> To be done
Can you transcribe the lines below exactly, starting at the line that contains "Where should I" and ending at the final line, with the pictures left out?

> Source material
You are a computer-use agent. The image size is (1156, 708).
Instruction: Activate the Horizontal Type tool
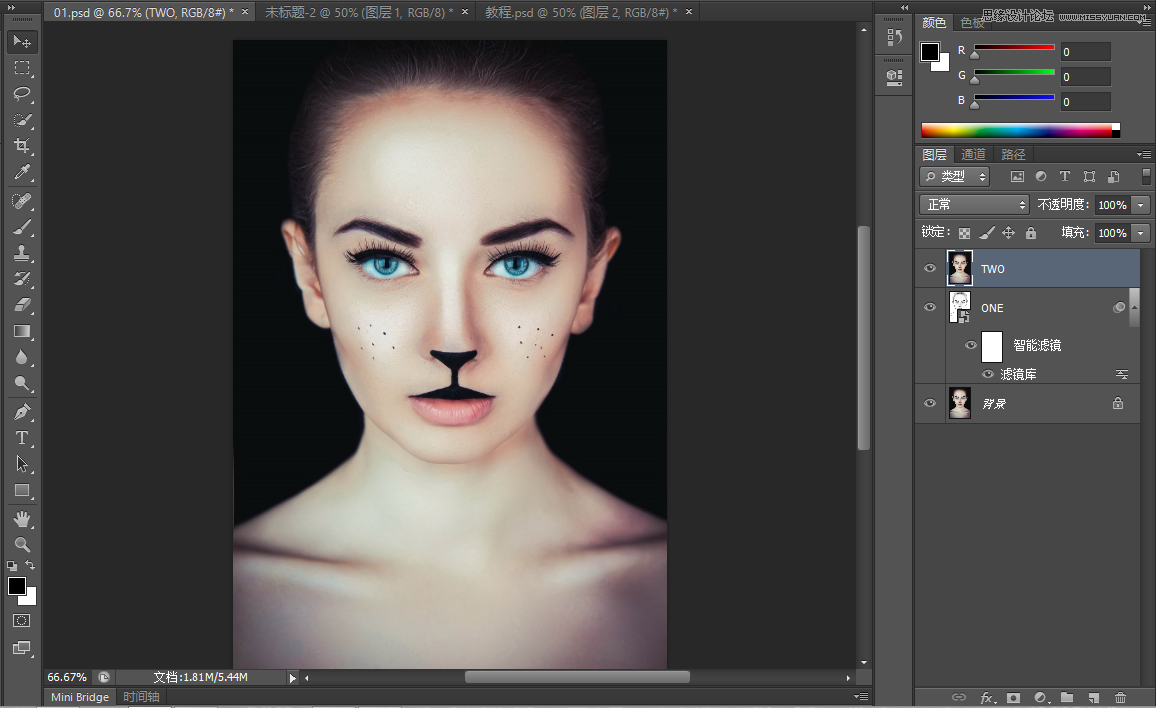[22, 438]
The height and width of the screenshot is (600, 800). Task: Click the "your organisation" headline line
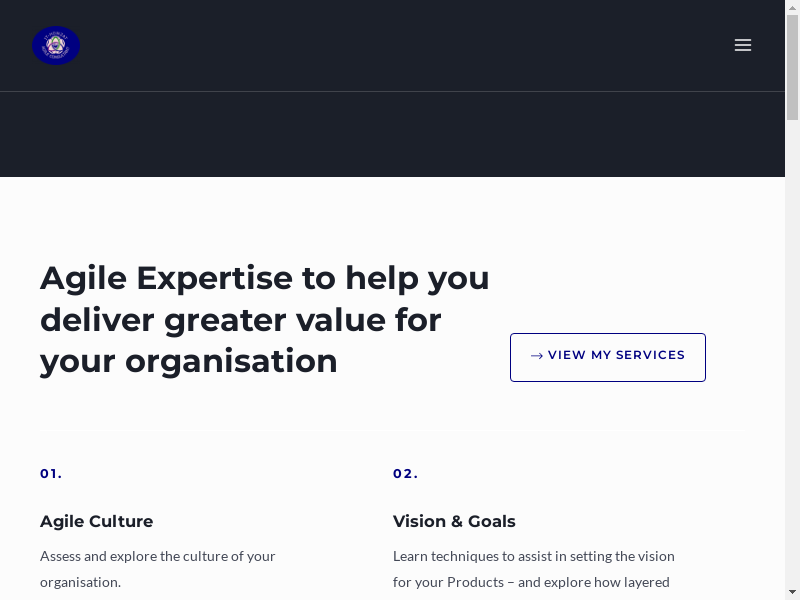pos(189,361)
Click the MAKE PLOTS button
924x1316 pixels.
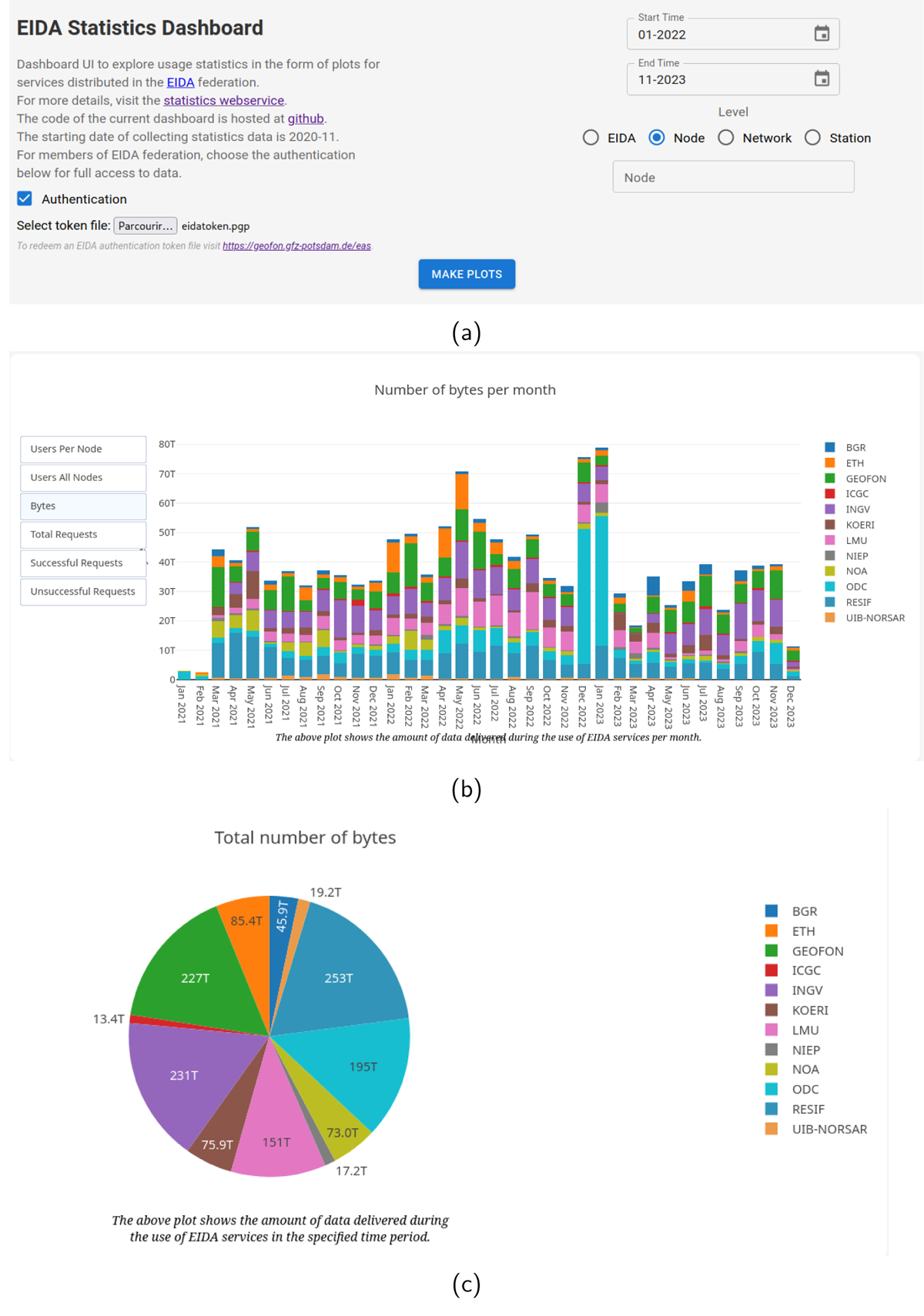pos(467,274)
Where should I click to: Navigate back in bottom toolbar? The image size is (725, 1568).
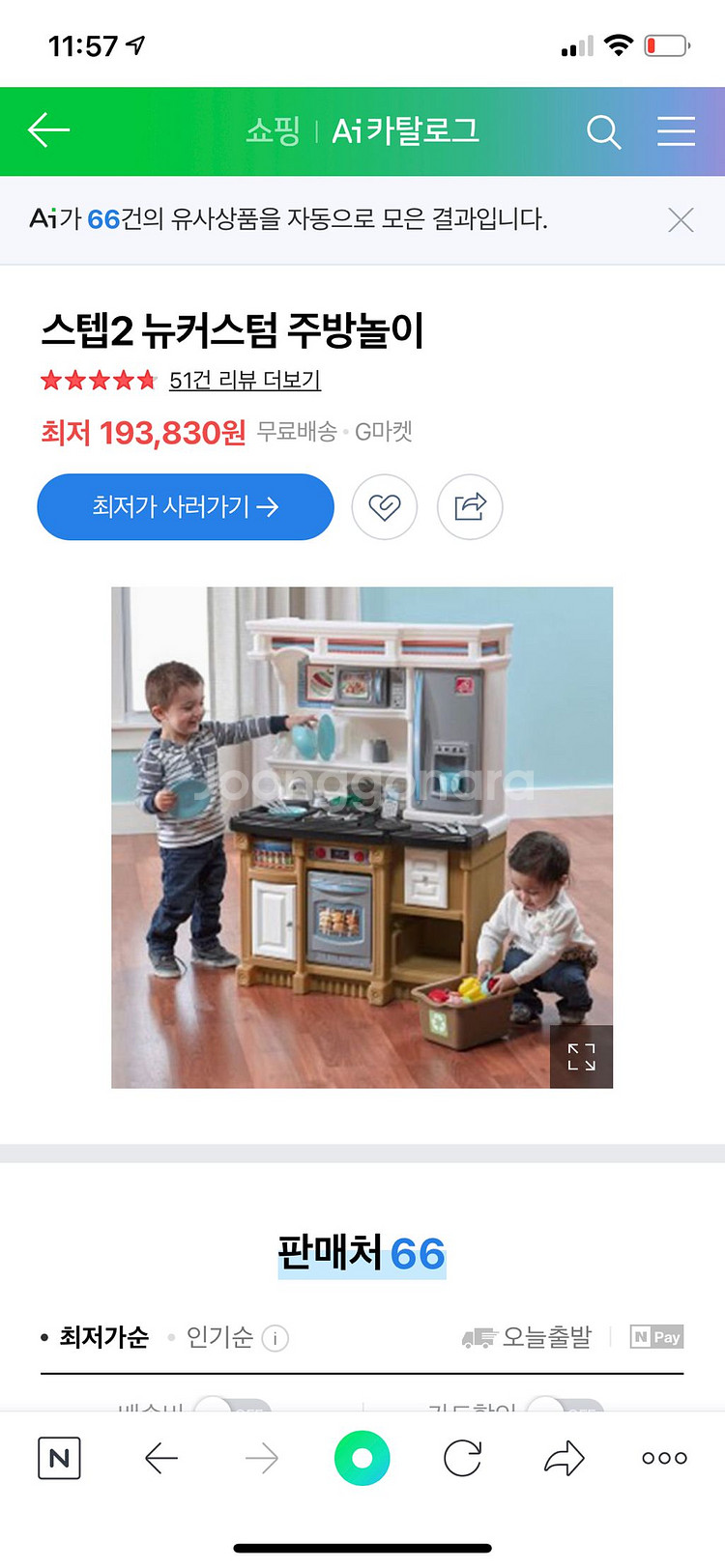(160, 1458)
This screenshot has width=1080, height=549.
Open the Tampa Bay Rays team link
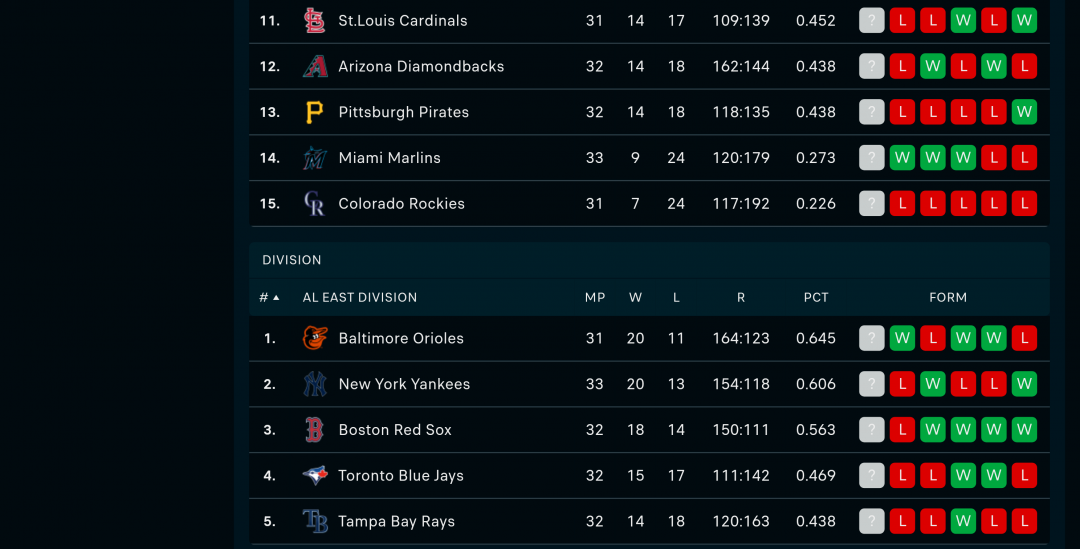[396, 521]
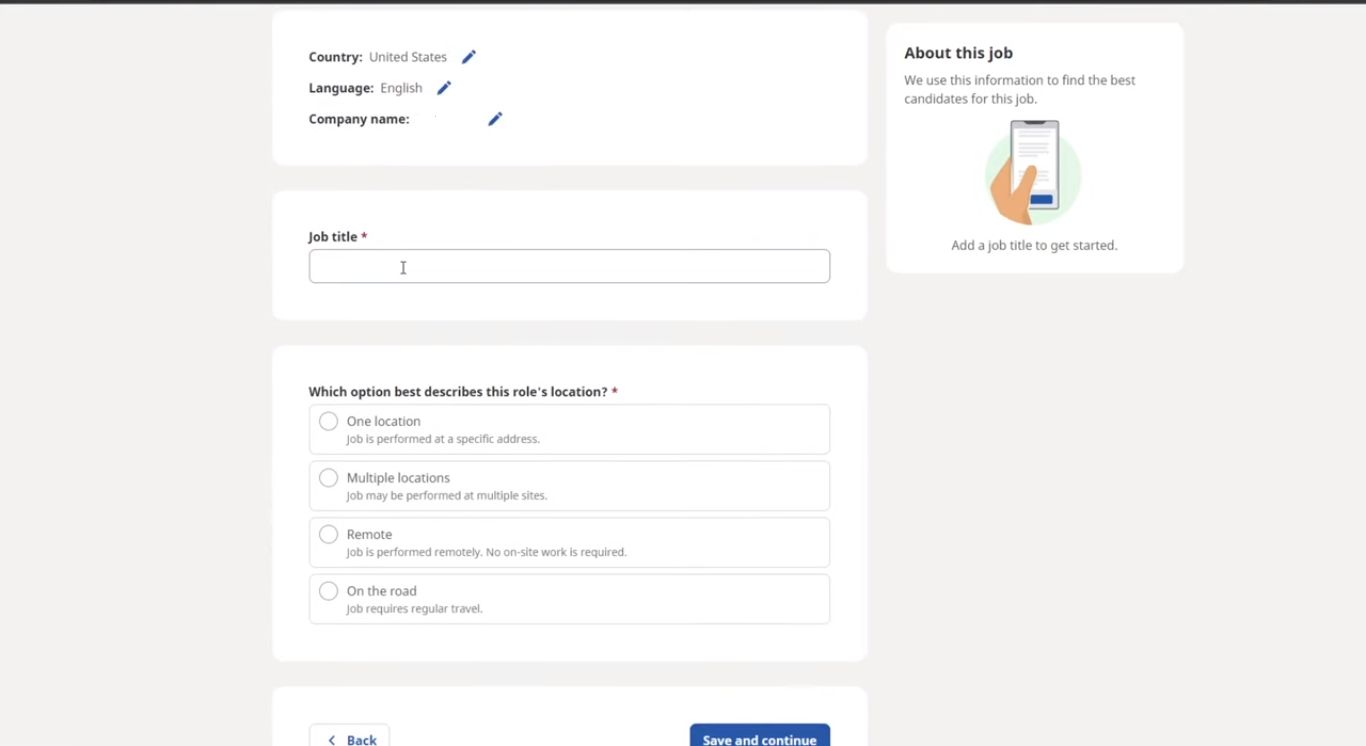1366x746 pixels.
Task: Select the On the road radio button
Action: coord(328,590)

> Answer for this exercise
Where should I click to: Navigate back in bottom toolbar? The image size is (725, 1568).
(160, 1458)
This screenshot has width=1080, height=549.
Open the Tampa Bay Rays team link
[396, 521]
1366x746 pixels.
Task: Select the On the road radio button
Action: coord(328,590)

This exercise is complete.